This course has as a goal developing knowledge and competences for conceptual models and solutions to complex problems (energy systems optimization taking into account technical, economic, societal, ethical and environmental aspects). The main content of the course is the study of numerical methods for solving problems to minimize or maximize a linear real objective function submitted to linear equality or inequality constraints (both continuous and discrete cases are considered), understanding the working of the optimization methods; choosing the adequate method for solving a given optimization problem; being aware of the growing complexity of the problems and the evolution of the optimization techniques and it includes: continuous linear programming (real variables), simplex algorithm, integer linear programming (discrete variables): Branch and Bound algorithm, etc.

This course has the goal of developing personal projects in three steps: find an idea, validate a project and develop a business model. The goal is: (a) to plan, manage and lead projects in view of their objectives, resources and constraints, ensuring the quality of activities and deliverables, (b) to work effectively in teams, develop leadership, make decisions in multidisciplinary, multicultural, and international contexts, (c) to communicate and exchange information in a structured way – orally, graphically and in writing, in French and in one or more other languages – scientifically, culturally, technically and interpersonally, by adapting to the intended purpose and the relevant public. Its content includes the development of business models and plans as well as themes connected to the creation of firms and coaching.

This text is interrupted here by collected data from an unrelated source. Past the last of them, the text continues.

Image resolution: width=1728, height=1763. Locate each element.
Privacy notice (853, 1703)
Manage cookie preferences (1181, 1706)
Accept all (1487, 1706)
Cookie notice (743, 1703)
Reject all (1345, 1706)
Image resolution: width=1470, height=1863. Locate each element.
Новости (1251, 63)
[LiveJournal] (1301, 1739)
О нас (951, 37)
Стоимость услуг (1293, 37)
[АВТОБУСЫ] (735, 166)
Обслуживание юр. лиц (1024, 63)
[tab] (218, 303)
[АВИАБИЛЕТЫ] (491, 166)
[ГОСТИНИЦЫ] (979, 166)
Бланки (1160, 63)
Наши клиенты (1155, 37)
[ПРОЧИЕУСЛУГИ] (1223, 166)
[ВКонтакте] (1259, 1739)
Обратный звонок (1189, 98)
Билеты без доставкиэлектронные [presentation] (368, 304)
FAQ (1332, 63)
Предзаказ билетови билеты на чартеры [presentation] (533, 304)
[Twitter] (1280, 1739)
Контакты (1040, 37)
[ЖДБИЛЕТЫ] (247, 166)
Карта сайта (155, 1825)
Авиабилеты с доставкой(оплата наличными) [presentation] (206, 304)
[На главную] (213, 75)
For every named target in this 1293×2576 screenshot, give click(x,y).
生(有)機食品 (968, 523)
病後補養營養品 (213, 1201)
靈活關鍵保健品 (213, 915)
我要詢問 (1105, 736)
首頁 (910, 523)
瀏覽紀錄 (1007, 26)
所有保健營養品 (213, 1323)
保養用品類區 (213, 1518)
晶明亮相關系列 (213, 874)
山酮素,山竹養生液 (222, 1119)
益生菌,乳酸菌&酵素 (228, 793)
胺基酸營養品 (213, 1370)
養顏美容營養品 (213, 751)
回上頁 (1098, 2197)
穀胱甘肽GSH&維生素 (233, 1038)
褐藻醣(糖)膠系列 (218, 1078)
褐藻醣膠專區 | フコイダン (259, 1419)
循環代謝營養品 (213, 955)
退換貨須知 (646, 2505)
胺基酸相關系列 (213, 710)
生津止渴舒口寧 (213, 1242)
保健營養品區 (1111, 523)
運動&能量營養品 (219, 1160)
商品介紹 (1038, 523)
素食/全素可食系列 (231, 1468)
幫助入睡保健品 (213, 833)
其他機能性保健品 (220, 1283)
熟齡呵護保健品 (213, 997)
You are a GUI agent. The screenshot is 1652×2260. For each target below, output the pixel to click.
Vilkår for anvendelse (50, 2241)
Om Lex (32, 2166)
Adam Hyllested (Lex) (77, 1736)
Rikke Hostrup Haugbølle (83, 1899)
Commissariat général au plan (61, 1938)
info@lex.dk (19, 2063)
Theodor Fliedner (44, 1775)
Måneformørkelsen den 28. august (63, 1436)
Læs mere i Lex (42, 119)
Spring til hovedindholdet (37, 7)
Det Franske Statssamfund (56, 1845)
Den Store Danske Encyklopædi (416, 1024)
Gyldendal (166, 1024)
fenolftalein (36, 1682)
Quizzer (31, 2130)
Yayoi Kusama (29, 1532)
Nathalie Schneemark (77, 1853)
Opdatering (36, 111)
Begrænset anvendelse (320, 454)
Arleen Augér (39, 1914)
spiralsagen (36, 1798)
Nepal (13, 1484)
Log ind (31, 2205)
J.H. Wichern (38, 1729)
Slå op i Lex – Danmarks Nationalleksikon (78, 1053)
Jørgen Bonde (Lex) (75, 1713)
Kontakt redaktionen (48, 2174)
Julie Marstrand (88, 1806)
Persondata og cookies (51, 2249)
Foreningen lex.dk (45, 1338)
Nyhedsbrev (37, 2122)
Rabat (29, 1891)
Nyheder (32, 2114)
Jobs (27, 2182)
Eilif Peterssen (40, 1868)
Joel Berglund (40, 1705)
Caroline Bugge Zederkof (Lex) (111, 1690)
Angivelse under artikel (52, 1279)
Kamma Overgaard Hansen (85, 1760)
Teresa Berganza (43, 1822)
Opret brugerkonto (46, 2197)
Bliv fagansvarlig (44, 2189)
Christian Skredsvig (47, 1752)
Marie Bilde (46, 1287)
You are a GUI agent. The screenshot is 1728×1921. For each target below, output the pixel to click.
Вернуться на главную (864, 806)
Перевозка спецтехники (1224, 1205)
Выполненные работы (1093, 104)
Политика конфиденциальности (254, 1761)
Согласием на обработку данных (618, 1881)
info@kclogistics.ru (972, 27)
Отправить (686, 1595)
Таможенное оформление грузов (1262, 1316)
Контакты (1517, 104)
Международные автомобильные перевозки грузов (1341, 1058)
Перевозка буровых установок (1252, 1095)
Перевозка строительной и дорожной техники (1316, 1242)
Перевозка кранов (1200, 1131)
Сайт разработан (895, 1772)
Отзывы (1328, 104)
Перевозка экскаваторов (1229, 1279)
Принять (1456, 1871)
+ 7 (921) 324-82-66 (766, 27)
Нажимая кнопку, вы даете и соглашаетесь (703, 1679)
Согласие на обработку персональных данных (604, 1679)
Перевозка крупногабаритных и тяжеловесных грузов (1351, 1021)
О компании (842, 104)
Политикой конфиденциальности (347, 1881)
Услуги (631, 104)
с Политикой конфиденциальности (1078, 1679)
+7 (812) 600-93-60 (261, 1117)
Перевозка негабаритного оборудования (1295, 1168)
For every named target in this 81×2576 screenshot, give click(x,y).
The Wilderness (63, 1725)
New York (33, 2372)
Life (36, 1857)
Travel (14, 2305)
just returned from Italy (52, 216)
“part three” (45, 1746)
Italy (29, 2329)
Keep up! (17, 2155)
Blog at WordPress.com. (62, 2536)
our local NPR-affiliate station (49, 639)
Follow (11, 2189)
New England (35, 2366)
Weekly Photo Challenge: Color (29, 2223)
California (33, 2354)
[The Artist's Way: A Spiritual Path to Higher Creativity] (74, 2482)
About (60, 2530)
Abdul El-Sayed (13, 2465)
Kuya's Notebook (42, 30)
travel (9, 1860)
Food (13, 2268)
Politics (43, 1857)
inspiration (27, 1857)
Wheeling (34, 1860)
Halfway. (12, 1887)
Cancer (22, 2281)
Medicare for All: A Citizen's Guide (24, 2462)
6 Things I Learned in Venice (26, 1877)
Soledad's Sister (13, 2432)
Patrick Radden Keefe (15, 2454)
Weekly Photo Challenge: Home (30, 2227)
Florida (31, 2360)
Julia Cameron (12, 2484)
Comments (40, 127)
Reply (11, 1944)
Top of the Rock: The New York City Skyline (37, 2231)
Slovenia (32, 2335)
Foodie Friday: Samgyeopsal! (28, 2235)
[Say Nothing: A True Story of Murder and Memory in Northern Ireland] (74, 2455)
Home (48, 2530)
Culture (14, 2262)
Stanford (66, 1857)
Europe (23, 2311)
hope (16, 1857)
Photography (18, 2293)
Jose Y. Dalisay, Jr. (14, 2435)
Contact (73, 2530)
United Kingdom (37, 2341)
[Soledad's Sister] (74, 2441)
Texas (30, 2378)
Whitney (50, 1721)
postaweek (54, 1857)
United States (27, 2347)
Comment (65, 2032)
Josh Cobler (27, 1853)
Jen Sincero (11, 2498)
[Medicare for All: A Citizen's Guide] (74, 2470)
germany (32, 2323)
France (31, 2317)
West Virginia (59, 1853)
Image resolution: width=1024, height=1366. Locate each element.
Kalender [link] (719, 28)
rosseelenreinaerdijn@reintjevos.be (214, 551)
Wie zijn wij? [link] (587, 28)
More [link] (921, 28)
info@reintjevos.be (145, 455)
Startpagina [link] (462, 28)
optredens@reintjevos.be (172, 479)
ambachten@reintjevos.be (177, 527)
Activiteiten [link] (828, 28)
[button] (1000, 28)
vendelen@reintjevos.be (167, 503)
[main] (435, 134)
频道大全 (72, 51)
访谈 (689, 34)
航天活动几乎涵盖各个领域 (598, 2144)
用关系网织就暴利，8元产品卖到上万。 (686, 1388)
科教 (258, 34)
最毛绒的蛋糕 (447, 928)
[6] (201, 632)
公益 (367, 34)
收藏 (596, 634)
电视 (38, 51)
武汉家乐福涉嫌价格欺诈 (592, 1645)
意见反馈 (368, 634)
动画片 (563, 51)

This course has the intention of developing techniques that CO₂ emissions once produced in combustion processes. It will focus on CO₂ reuse (through methanol or other fuels production). Chemical processes will be presented and discussed as well as basic development for their simulation. Its content includes: Flue gas composition exiting industrial CO₂ producing processes (power plants, cement industry, glass and steel industry) and related specifications for further CO₂ exploitation, Oxy-combustion, gas purification prior to CO₂ capture or transformation, CO₂ capture processes, CO₂ to methanol and basics on simulation tools.

This course deals with advanced concepts and technologies in Thermodynamics and their application to energy conversion:

• Software development for thermodynamic properties calculation
• Multi sources thermodynamic machines and their coupling
• Combined heat, power and cold production
• CO2 heat pumps and refrigeration machines
• Heat recovery and conversion

This course presents the basics of district heating and cooling infrastructure (design and sizing) using multiple technology systems for heat/cold production and storage. Different kind of couplings (focusing on low/high temperature heating/cooling systems) are proposed and described (design and sizing rules and performance evaluation).